Ryan A. Lafferty scite author profile

Initially discovered as an impurity in insulin preparations, our understanding of the hyperglycaemic hormone glucagon has evolved markedly over subsequent decades. With description of the precursor proglucagon, we now appreciate that glucagon was just the first proglucagon-derived peptide (PGDP) to be characterised. Other bioactive members of the PGDP family include glucagon-like peptides -1 and -2 (GLP-1 and GLP-2), oxyntomodulin (OXM), glicentin and glicentin-related pancreatic peptide (GRPP), with these being produced via tissue-specific processing of proglucagon by the prohormone convertase (PC) enzymes, PC1/3 and PC2. PGDP peptides exert unique physiological effects that influence metabolism and energy regulation, which has witnessed several of them exploited in the form of long-acting, enzymatically resistant analogues for treatment of various pathologies.
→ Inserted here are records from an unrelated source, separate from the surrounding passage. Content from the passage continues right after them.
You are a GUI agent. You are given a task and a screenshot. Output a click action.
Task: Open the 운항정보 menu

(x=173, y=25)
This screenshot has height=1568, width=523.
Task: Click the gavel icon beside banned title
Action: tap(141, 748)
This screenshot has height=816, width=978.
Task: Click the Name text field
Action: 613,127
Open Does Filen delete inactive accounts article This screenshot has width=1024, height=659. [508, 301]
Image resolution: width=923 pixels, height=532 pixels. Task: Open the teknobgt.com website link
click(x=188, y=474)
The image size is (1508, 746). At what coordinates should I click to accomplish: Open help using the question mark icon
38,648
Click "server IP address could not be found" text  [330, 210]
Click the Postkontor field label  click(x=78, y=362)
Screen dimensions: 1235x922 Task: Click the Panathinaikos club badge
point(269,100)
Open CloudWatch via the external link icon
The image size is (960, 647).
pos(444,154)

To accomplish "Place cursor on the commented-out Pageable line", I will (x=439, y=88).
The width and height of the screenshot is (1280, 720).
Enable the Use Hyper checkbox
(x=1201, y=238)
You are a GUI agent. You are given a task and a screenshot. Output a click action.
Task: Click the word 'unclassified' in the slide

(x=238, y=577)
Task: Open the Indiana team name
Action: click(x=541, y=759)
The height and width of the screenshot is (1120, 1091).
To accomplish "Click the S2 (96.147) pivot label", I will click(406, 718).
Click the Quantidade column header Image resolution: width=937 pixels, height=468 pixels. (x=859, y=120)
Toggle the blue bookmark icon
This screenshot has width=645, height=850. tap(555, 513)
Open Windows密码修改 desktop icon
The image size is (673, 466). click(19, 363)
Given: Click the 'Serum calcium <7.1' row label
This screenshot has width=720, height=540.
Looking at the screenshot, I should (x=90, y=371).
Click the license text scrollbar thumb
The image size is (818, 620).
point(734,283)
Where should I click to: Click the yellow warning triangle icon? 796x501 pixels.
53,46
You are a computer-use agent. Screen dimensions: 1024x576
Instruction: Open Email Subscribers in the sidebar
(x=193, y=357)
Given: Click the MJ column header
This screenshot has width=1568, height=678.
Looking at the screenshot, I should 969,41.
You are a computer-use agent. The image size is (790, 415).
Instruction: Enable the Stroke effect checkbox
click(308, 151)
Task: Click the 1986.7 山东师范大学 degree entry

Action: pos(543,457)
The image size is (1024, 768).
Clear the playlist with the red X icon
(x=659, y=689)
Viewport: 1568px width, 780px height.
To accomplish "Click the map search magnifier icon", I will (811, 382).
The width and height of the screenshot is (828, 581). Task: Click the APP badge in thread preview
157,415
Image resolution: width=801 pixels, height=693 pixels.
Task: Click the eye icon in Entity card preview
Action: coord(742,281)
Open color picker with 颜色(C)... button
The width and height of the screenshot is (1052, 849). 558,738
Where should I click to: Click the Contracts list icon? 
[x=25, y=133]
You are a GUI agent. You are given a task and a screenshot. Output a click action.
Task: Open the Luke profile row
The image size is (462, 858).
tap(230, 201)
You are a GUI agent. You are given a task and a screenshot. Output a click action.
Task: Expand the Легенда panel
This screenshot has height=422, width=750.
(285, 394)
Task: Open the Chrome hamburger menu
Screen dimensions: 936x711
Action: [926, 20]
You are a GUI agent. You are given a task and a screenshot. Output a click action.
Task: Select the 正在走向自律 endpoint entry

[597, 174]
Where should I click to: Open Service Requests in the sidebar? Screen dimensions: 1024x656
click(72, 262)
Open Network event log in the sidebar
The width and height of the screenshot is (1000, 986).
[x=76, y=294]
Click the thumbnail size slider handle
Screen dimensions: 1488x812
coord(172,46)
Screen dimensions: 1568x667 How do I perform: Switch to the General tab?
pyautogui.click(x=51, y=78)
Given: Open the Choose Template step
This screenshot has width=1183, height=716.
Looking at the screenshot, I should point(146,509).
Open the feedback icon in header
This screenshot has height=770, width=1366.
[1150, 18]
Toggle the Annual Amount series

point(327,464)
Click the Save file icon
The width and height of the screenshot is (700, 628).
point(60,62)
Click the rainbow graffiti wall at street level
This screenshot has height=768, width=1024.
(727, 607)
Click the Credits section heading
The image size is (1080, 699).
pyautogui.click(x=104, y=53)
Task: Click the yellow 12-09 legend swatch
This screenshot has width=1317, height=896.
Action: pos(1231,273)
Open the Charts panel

As such, intramuscular glucagon is well established in rescue of hypoglycaemia, while GLP-2 analogues are indicated in the management of short bowel syndrome. Furthermore, since approval of the first GLP-1 mimetic for the management of Type 2 diabetes mellitus (T2DM) in 2005, GLP-1 therapeutics have become a mainstay of T2DM management due to multifaceted and sustainable improvements in glycaemia, appetite control and weight loss. More recently, longer-acting PGDP therapeutics have been developed, while newfound benefits on cardioprotection, bone health, renal and liver function and cognition have been uncovered. In the present article, we discuss the physiology of PGDP peptides and their therapeutic applications, with a focus on successful design of analogues including dual and triple PGDP receptor agonists currently in clinical development.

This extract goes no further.